**Prompt**
Whenever a line in the entries below contains "will", copy that line.

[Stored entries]
• • •
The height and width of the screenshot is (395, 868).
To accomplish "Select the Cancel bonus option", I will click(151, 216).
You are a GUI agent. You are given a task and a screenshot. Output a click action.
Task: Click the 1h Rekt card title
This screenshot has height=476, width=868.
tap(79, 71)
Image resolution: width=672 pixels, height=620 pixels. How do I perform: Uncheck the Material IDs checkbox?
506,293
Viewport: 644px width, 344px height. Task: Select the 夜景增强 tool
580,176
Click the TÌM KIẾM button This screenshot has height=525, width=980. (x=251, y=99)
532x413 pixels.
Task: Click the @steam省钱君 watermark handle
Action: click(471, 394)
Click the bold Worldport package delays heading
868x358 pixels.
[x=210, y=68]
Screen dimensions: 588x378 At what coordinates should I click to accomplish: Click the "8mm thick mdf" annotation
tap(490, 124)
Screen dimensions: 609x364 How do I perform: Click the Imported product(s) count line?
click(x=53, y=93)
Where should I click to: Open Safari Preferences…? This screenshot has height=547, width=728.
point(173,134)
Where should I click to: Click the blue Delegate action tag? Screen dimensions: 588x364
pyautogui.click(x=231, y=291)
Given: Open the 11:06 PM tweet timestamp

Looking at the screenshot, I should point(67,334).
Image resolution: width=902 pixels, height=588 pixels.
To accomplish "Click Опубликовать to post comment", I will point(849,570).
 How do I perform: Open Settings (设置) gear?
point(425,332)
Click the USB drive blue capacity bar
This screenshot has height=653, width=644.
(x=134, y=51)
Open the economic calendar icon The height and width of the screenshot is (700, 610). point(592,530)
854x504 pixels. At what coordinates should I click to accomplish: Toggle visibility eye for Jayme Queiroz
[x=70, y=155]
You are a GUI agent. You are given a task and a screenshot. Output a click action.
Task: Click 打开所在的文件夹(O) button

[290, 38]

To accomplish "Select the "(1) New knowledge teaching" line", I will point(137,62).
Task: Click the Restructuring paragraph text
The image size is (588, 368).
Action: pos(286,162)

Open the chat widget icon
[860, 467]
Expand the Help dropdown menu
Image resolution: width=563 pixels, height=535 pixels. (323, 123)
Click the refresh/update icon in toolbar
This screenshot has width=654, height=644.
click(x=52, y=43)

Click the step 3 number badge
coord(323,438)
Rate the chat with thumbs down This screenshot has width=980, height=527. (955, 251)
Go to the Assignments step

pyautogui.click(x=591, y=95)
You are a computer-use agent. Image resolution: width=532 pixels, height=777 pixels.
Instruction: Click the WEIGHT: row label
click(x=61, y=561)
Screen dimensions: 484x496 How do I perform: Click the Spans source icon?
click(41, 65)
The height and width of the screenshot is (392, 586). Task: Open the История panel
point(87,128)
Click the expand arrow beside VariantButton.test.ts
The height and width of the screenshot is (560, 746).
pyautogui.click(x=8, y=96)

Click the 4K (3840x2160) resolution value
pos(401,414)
• • •
**Written answer**
To accomplish "Select the Cancel bonus option", I will click(151, 216).
To accomplish "Click Опубликовать to post comment", I will point(849,570).
To accomplish "Select the "(1) New knowledge teaching" line", I will point(137,62).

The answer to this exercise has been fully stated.